460 ハンデ
宙に浮いている踏み板が、緩やかな螺旋状に並んでいるだけの階段。一段の高さが妙に低く、縦横に幅広く作られている。
駆けるように登っていける反面、頂上まだ辿り着くには時間がかかりそうだ。何より踏み板だけというのが見るからに心許ない。足をかけた瞬間に踏み抜いてしまうんじゃないだろうか。そしたら地上まで真っ逆さまだろう。
とはいえ怖じ気づいていても仕方ない。
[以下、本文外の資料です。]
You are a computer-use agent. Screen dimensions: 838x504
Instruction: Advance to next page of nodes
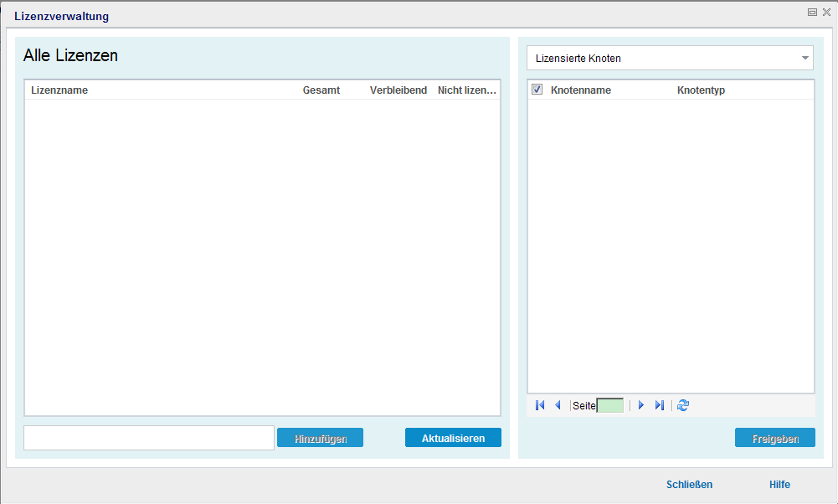[x=640, y=405]
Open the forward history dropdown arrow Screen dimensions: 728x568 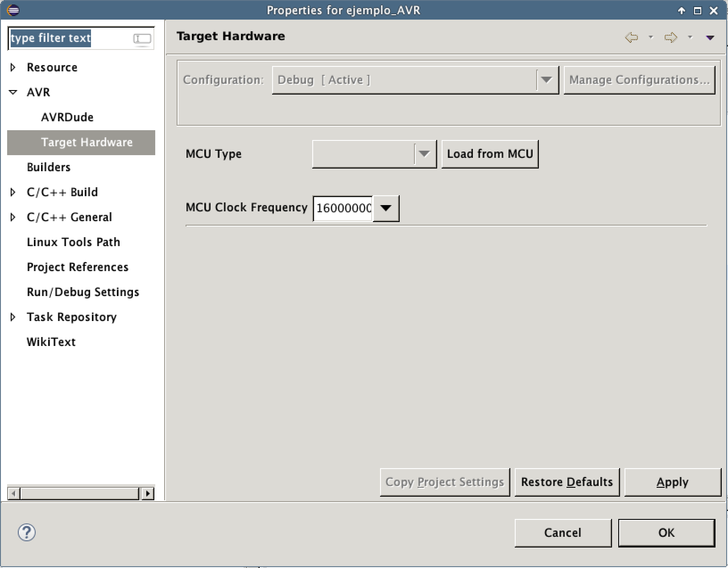(x=690, y=37)
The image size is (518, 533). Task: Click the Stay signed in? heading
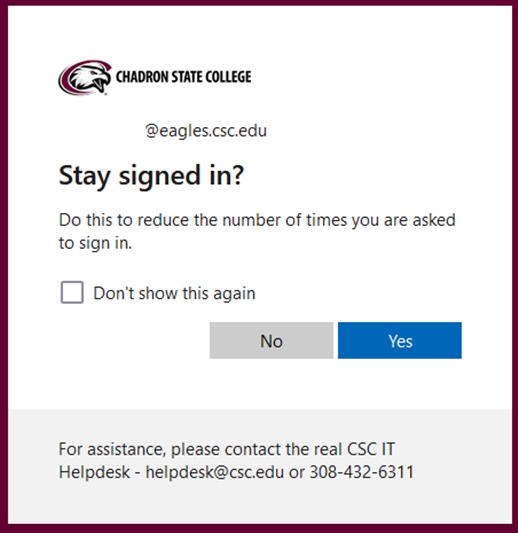(x=152, y=175)
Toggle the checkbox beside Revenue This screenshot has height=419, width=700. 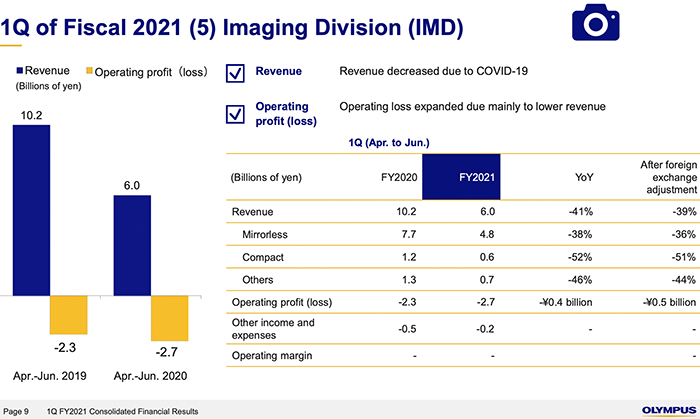click(237, 73)
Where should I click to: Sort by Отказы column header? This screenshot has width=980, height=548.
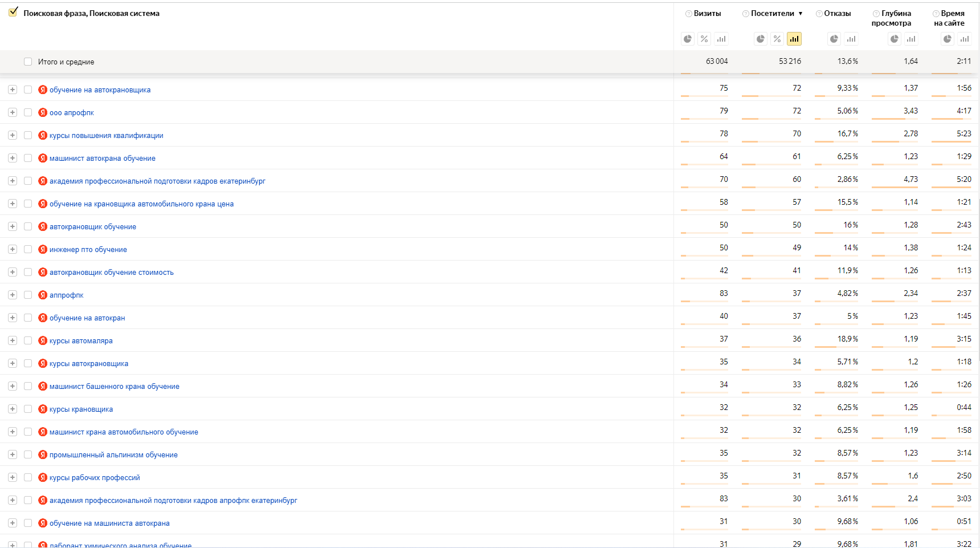pyautogui.click(x=837, y=13)
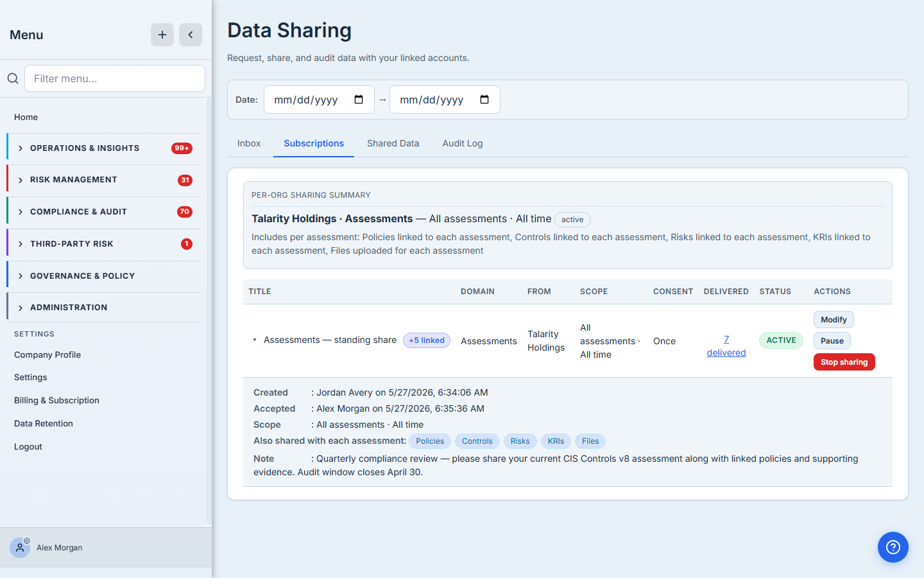Click the search magnifier icon in the menu
This screenshot has width=924, height=578.
point(13,78)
さっさと登ってしまおう。
一歩目を踏み出そうとしたら、肩を掴まれ後ろに追いやられてしまった。
「先陣を切るのは空の勇者であるオイラ達の役目だ。ジャス達は後から着いてくるといい」
ジャーレフが力強く一歩目を踏み込むと、振り向きざまに鼻を鳴らした。譲れないプライドがあるんだろう。
いいさ、プライドぐらい譲っても。その程度で動きをコントロール出来るのなら安いものだ。ボクは、誰一人犠牲者なくこの戦いを勝利したいのだから。
ジャーレフ達のパーティを先頭に、ゾロゾロと階段を駆け上っていく。七人ぐらいで横に並んでも余裕あるぐらい幅が広いので、隊列が乱れにくいのはありがたい。
踏み板も見た目に反して頑丈で、踏み込めばシッカリと感触が返ってくるのもありがたかった。
みんなしてひたすら駆けるように登っていくと、壁という壁から木の枝が伸び、緑色をした葉っぱの天井が見えてきた。
「むっ、塞がれている?」
「いや、階段が伸びる先は通れるように充分なスペースが空いている。このまま急ごう」
「言われるまでもなくオイラもそう思っていたところだ」
意地っ張りなジャーレフの言動を微笑ましく思いながら、葉っぱの天井を越えていく。
抜けると周囲の色が青空からオレンジへと変わっていた。
「こいつは、夕焼け空かい」
「へぇ、エアはとことん空をモチーフにお城を作ったんだね」
クミンが呟き、アクアが納得する。
とことん趣味に走った魔王城だ。今のところ魔物の襲撃もないし、本当にただ縦に長いだけの城なんだろうか。
疑問を浮かべていたら、木の葉がガサガサと音を立て始めた。見下ろすと、黒いカラスのような魔物が複数体飛び出してきて、ボクたちに襲いかかってくる。
「やっぱそんなに楽させてもらえないよね」
エリスが反射的に矢を放ち三羽ほど仕留めるも、数が多く勢いを抑えきれない。
「みんな備えろ。来るぞっ!」
叫びながら剣を構える。アクアがトライデントを精製し、クミンも大剣を構えた。ジャーレフ達も各々の得物を手に、腰を落として備えた。
まっすぐ特攻を仕掛けてくるカラスの群れを、接近した順に斬り捨てていく。クミンは豪快に複数匹をまとめながら薙ぎ払い、エリスが回避をしながら射落としてゆく。
第一陣の特攻をどうにかやり過ごす。数を減らしたとは言え、まだまだ群れを成して飛ぶカラス。壁沿いに旋回しながら、再び迫ってくる。
「突っ込む事しか能がないのかい。返り討ちにしてやるよ」
軽く捻ってやるといわんばかりに言い捨て、襲撃に備えるクミン。まだまだ余裕そうだ。
いくら群れているとはいえ、脅威には到底なりそうにない。けど、何か違和感があった。
二度目の襲撃も、ボクたちは難なく対処をした。
「むっ、オイラ達は襲われないな。やはり鳥神様のご加護は健在なようだ」
なんだって?
ジャーレフ達の周囲は異様に綺麗で、何事も起こっていないように見える。対してボクたちの周囲は、千切れた黒い羽と飛び散った返り血で汚れている。
「こうなっては致し方あるまい。魔物に襲われてしまうジャスたちに付き合っていては陽が暮れるというもの。やはりオイラ達が先に登って悪しき者を退治すべきなのだろう。みんないくぞ!」
ジャーレフがかけ声を上げ、ボクたちを置いて駆け上っていく。
「ちょっ、ジャーレフ待つん……くっ!」
止める為に声をかけようとしたところを、カラスの襲撃に邪魔される。
魔王エアめ、こんな露骨に対応を分けてくるとは。
歯がみしながら、ジャーレフ達の背中を見送るしかなかった。